You’ve been promoted to Sales Manager, but you want to keep some accounts. Or, your boss says you need to keep some accounts. Either way; it’s a bad idea.
Here are a just a couple of really bad situations you can find yourself in:
You’ve been with the company forever. You know all the accounts. The new salesperson in the territory is struggling a little. She’s doing okay, but not great. You make a few joint sales calls with her and all of sudden you are back in the saddle. Customers are calling you and you are making more sales calls, sometimes without the territory salesperson. She’s upset and you can’t understand why? Really?
Situation number two. You get promoted (congratulations!) and keep some accounts or worse yet, an entire territory. This is a problem. You can do one of the two jobs well, or both poorly. They are both full time jobs and you are trying to be super human.
Eventually, this becomes a formula for frustration, if not disaster. You, the sales manager/super salesperson, become THE problem and everything begins to revolve around you. Achieving team goals, growing and mentoring your salespeople, all become secondary. Worse yet; forgotten.

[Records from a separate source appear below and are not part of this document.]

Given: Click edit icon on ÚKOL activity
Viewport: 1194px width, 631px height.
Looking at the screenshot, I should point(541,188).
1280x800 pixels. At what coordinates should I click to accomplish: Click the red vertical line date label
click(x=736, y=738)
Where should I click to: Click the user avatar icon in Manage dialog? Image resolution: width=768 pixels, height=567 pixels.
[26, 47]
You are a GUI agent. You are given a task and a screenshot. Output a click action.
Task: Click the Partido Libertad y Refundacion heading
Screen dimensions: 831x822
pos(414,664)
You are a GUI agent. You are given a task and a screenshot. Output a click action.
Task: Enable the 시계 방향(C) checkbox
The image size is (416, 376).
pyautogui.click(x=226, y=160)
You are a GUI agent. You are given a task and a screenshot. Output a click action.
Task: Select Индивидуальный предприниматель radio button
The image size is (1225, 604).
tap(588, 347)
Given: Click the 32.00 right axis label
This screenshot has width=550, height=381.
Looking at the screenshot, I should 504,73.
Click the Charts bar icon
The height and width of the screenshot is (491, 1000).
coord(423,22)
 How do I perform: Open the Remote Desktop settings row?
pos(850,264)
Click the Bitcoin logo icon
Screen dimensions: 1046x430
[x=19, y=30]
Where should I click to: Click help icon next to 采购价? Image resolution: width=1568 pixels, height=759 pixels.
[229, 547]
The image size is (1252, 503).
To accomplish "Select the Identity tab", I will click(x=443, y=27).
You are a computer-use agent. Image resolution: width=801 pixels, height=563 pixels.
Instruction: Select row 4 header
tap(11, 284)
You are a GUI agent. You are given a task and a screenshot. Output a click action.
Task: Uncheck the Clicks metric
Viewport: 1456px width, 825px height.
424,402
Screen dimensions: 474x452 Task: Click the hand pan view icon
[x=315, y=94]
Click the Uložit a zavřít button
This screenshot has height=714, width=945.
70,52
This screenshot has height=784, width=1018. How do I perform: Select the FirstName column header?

Your boss (or you) may think this is a way to save money. Give that some deeper thought. You won’t have time to adequately coach your team members because you are demonstrating your superior sales skills daily. Your salespeople are left to their own devices and don’t get the coaching and mentoring they need. Their performance goes flat. You, as sales manager get frustrated and engage in “drive by” sales management. Your accounts/territory begin to suffer from lack of attention. Now you find yourself in an epic lose/lose situation; both your territory and overall sales fail to reach growth goals.
If you love the accolades being Super Salesperson and thrill of getting the order, then be the rock star salesperson. Go for it.
If you want to mentor salespeople, watch them grow and succeed. If you take great pride in leading a team of rock stars, then be the sales manager. It’s wonderfully rewarding.
But, don’t kid yourself into thinking you are the one in a thousand who can do both successfully.